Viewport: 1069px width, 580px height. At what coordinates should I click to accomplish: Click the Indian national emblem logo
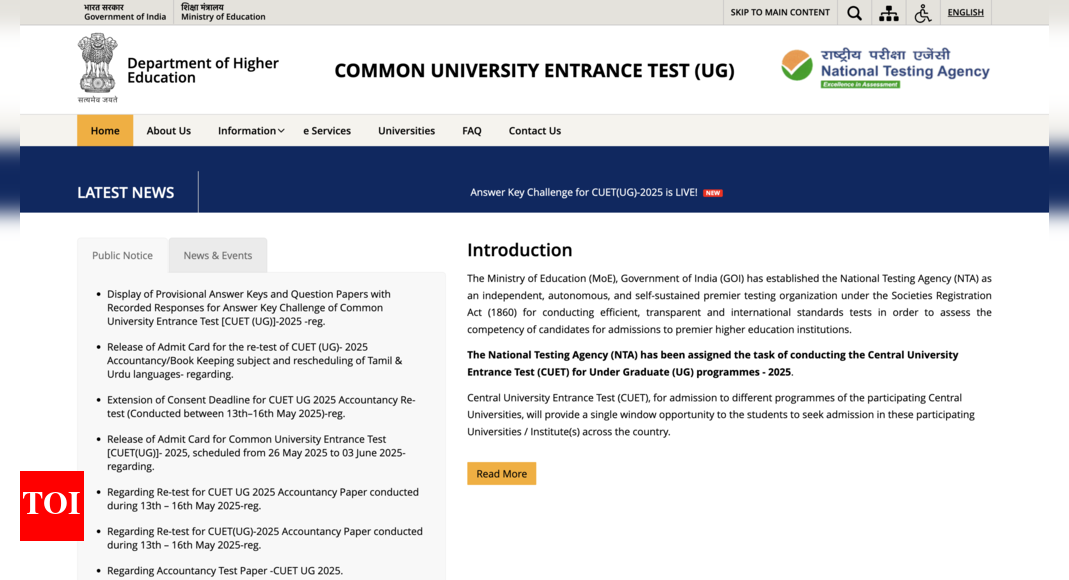click(x=97, y=66)
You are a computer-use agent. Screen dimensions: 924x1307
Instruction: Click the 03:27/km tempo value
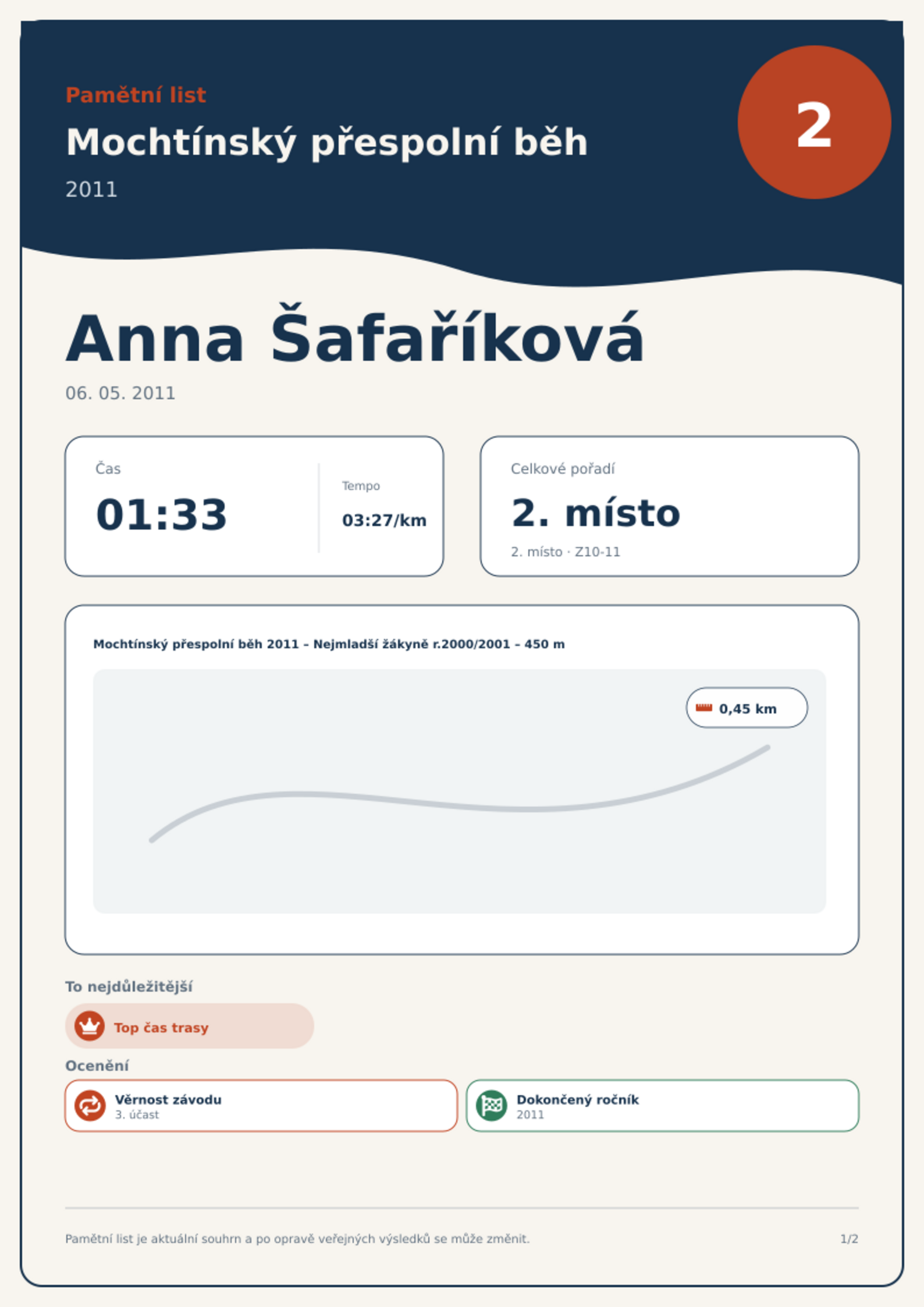[x=384, y=520]
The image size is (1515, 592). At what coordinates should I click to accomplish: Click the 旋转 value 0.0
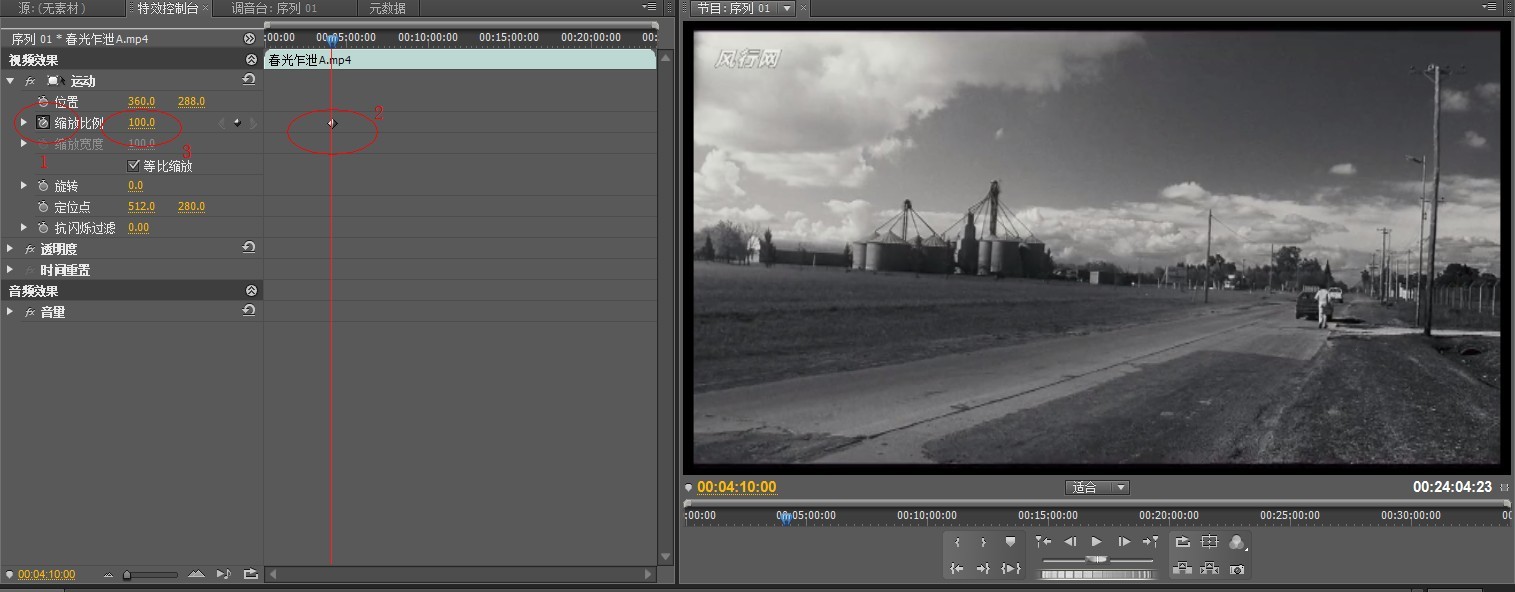click(135, 186)
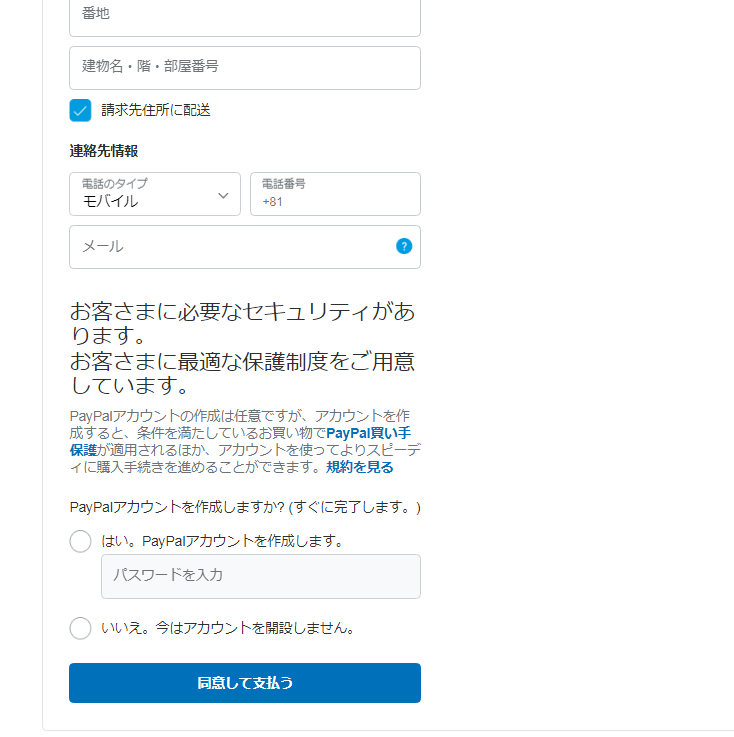Select the はい radio button
Image resolution: width=734 pixels, height=737 pixels.
(80, 541)
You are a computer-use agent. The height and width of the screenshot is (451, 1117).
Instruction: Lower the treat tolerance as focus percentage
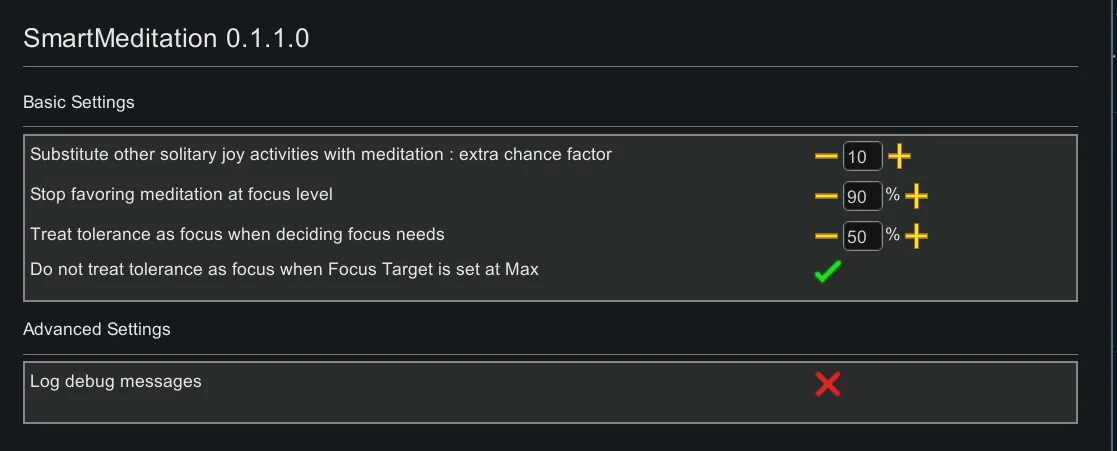pos(826,236)
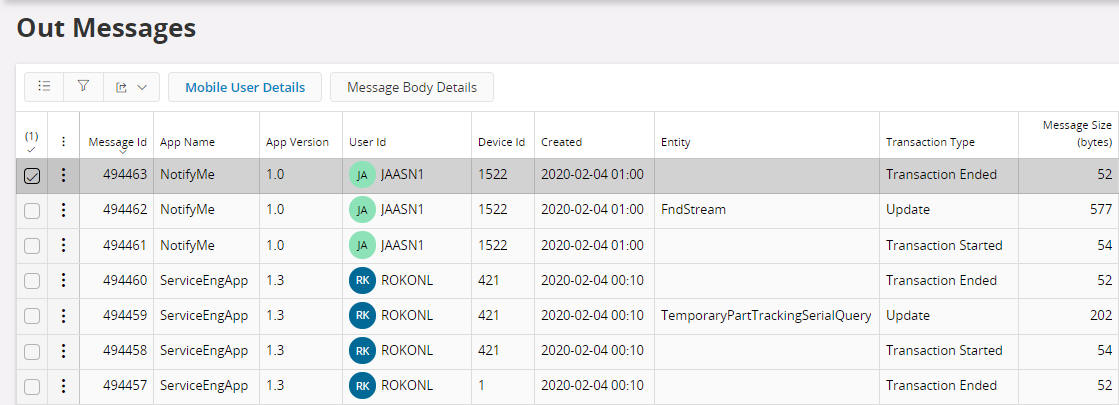Open row actions for message 494463
Screen dimensions: 1119x405
(x=63, y=175)
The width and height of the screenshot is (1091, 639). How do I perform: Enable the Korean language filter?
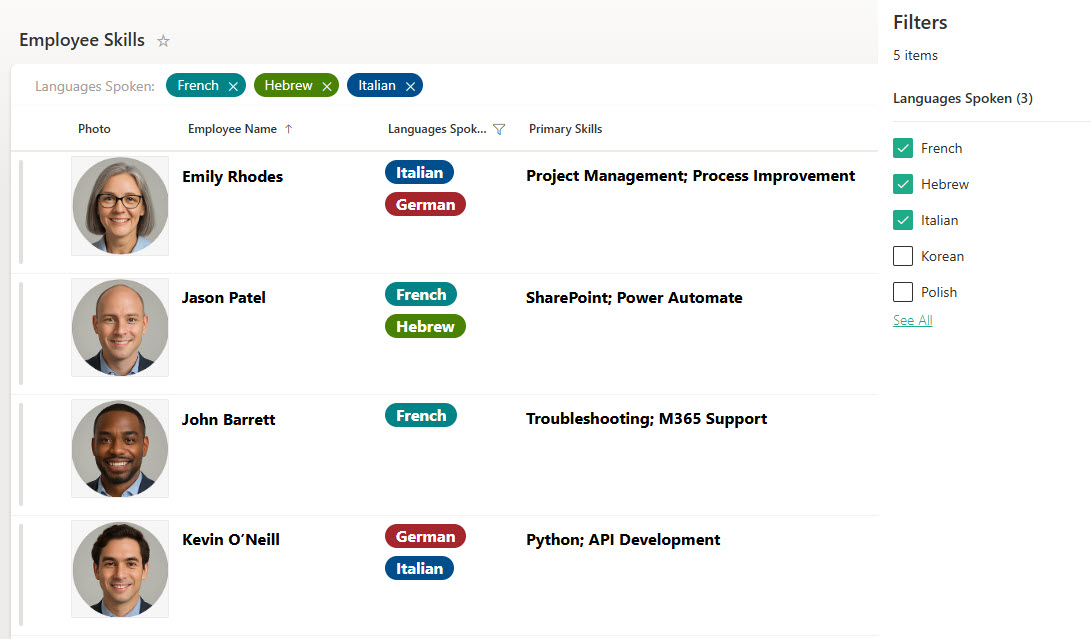coord(901,256)
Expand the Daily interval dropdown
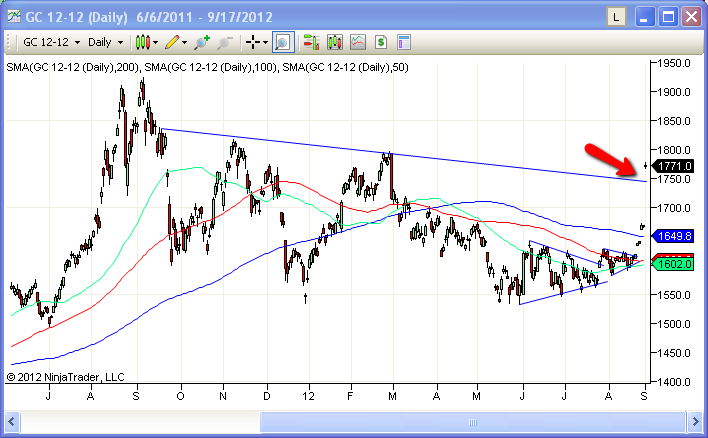This screenshot has height=438, width=708. click(105, 42)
□ □ □ □ □ □ □
**Directions for this task:**
What is needed is an exact restatement of every line from the one containing "You are a computer-use agent. The" through the last line of the records, pictures left out.

**Task response:**
You are a computer-use agent. The height and width of the screenshot is (451, 1117).
Instruction: Lower the treat tolerance as focus percentage
pos(826,236)
Open row actions for message 494463
Screen dimensions: 1119x405
(x=63, y=175)
The width and height of the screenshot is (1091, 639). How do I perform: Enable the Korean language filter?
coord(901,256)
Expand the Daily interval dropdown
This screenshot has height=438, width=708. click(105, 42)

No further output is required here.